----- GIVEN RECORDS

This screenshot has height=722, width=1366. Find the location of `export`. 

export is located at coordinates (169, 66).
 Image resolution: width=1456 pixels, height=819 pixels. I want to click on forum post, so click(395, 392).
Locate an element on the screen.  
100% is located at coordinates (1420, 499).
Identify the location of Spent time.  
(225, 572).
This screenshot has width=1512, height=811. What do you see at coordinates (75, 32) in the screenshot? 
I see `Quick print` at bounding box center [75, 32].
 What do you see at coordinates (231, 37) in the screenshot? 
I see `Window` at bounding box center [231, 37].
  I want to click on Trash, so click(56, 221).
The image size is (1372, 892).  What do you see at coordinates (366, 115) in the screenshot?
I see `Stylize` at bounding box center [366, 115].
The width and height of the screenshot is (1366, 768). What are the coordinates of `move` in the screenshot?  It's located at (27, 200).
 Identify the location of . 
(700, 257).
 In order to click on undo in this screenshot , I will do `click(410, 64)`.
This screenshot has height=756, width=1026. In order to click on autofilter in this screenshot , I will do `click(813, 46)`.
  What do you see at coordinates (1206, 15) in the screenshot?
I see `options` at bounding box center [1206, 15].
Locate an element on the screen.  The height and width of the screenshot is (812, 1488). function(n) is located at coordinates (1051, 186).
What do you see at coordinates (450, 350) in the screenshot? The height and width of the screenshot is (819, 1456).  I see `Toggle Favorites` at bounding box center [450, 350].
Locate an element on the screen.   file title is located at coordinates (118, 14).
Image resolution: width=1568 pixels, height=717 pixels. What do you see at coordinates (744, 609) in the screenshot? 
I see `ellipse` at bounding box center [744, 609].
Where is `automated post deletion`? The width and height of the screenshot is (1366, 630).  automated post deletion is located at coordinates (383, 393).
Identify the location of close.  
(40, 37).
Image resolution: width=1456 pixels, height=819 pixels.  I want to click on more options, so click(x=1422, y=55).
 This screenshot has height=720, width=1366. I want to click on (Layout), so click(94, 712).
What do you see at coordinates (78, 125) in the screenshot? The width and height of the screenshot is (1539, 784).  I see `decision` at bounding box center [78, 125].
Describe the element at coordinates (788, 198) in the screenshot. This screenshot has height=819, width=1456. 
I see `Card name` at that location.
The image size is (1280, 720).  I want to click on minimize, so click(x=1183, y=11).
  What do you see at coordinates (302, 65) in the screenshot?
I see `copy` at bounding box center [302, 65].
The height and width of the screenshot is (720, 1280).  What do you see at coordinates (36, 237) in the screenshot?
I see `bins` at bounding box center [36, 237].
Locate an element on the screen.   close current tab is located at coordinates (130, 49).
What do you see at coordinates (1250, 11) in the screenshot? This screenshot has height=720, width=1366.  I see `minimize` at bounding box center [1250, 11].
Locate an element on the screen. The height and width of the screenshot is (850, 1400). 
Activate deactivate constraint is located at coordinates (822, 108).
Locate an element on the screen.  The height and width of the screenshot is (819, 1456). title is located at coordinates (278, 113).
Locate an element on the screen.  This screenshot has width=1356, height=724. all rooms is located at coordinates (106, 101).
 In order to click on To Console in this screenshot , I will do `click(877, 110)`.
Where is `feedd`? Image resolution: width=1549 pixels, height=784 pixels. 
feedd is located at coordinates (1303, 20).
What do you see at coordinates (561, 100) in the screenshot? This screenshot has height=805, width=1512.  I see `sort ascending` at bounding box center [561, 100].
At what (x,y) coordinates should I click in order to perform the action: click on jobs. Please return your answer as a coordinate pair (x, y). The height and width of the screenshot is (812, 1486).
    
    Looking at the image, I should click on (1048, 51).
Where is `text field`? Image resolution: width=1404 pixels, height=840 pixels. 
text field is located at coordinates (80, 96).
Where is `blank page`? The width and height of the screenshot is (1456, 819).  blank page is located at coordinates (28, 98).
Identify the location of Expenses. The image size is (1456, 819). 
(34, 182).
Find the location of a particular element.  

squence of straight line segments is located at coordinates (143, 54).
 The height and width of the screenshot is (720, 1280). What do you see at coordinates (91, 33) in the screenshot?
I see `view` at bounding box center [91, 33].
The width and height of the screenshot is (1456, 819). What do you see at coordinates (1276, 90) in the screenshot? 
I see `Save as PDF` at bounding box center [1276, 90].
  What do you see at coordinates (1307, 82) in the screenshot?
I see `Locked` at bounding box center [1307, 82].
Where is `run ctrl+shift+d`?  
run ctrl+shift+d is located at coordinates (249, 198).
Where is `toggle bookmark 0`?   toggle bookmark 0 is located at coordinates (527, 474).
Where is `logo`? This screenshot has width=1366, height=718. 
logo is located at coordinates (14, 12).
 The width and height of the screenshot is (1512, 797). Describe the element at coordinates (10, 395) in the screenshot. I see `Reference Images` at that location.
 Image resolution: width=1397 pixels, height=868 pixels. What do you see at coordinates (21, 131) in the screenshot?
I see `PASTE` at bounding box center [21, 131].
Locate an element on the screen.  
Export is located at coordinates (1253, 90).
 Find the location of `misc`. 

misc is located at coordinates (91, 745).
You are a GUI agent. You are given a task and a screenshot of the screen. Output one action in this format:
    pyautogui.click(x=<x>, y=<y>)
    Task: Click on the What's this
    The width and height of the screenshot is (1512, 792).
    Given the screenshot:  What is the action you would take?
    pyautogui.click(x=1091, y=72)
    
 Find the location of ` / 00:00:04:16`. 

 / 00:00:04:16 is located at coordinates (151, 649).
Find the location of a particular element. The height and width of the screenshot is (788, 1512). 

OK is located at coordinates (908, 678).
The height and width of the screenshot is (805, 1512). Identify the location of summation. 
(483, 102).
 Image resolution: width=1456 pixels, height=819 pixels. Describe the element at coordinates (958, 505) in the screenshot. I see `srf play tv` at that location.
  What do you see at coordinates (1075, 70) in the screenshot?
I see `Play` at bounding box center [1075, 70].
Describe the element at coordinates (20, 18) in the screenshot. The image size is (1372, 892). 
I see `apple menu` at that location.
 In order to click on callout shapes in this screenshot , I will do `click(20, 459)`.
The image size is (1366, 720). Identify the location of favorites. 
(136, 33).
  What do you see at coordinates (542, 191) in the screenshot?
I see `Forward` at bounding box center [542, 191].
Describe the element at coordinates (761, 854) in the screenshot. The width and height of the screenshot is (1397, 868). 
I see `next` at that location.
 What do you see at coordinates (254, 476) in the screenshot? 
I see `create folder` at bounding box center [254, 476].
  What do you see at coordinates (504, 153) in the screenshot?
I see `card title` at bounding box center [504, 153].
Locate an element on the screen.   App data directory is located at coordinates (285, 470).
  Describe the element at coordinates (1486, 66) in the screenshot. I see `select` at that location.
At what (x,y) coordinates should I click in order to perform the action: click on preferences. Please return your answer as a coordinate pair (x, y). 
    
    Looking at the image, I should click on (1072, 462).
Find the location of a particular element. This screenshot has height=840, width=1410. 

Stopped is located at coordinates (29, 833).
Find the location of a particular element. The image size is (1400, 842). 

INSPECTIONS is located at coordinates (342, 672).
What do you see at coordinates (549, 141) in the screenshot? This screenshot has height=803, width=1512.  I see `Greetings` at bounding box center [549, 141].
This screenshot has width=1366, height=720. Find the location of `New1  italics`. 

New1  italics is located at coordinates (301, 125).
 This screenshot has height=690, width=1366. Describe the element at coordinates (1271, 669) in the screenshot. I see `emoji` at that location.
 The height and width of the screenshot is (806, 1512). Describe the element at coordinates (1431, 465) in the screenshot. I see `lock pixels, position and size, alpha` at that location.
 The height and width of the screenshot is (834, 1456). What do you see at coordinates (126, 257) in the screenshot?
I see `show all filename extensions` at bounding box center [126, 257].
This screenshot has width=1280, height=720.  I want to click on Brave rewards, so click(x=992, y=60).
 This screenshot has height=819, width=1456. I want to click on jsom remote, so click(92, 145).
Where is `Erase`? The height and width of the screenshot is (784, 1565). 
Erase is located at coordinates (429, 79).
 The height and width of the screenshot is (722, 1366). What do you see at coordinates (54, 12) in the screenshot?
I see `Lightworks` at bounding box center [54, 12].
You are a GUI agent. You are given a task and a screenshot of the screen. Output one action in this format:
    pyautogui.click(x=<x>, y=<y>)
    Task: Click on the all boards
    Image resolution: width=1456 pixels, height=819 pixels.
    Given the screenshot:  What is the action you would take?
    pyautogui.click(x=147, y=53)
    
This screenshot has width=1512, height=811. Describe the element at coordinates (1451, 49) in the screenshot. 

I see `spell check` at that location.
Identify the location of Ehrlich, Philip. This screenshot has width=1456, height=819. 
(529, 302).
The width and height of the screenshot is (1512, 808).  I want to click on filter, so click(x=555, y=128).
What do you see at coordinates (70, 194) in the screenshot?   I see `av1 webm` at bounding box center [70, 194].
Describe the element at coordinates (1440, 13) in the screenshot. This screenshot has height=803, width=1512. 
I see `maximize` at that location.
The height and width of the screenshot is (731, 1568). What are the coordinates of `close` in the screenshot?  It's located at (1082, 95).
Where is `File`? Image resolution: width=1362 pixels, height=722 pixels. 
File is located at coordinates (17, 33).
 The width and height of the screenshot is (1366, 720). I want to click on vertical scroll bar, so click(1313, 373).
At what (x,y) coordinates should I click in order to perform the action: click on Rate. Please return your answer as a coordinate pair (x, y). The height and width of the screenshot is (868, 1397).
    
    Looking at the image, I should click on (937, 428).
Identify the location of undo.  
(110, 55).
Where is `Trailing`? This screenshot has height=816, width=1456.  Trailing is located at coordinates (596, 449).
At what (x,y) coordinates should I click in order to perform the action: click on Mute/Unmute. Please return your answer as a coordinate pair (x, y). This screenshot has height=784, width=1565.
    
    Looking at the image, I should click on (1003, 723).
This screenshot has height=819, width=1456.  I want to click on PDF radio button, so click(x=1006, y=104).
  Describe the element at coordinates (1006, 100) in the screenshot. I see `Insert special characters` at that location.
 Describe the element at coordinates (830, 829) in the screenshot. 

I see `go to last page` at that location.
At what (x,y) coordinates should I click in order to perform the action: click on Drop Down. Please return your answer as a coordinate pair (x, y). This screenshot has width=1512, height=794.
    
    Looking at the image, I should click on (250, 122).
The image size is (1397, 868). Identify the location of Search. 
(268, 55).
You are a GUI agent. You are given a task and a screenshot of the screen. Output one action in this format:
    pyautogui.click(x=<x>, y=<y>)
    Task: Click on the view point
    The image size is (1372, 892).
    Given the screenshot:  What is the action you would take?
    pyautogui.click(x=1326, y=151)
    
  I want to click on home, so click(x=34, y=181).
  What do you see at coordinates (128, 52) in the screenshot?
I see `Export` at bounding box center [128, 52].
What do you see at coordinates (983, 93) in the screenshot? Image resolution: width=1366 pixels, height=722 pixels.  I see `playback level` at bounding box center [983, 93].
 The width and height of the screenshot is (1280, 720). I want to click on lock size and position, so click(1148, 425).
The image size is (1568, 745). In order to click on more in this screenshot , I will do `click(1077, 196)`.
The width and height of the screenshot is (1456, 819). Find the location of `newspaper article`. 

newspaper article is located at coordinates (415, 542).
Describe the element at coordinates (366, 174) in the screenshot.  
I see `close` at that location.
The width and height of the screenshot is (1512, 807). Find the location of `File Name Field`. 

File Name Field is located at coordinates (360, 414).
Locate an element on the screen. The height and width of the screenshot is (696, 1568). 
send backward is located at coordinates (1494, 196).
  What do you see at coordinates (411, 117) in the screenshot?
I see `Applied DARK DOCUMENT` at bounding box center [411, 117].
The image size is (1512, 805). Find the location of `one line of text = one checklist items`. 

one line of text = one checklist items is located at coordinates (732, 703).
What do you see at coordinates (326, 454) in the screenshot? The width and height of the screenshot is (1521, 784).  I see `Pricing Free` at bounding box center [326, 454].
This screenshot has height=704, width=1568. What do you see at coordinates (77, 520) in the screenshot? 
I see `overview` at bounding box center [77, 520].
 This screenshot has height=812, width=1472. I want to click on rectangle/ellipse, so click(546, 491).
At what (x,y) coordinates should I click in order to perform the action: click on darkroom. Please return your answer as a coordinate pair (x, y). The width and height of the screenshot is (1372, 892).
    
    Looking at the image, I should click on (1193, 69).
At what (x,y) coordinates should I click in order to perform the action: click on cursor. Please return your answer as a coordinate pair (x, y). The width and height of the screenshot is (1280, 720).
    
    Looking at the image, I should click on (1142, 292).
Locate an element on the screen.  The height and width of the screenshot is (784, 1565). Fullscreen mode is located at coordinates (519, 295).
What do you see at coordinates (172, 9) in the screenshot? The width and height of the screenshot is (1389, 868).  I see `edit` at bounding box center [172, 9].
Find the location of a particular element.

----------

GIVEN INSTRUCTION: Return the lines running from the line that contains "This screenshot has width=1512, height=811. Describe" through the line that contains "The width and height of the screenshot is (1366, 720).", both included, reproducing them exactly.

EXERCISE OUTPUT:
This screenshot has width=1512, height=811. Describe the element at coordinates (1451, 49) in the screenshot. 

I see `spell check` at that location.
Identify the location of Ehrlich, Philip. This screenshot has width=1456, height=819. 
(529, 302).
The width and height of the screenshot is (1512, 808).  I want to click on filter, so click(x=555, y=128).
What do you see at coordinates (70, 194) in the screenshot?   I see `av1 webm` at bounding box center [70, 194].
Describe the element at coordinates (1440, 13) in the screenshot. This screenshot has height=803, width=1512. 
I see `maximize` at that location.
The height and width of the screenshot is (731, 1568). What are the coordinates of `close` in the screenshot?  It's located at (1082, 95).
Where is `File`? Image resolution: width=1362 pixels, height=722 pixels. 
File is located at coordinates (17, 33).
 The width and height of the screenshot is (1366, 720). I want to click on vertical scroll bar, so click(1313, 373).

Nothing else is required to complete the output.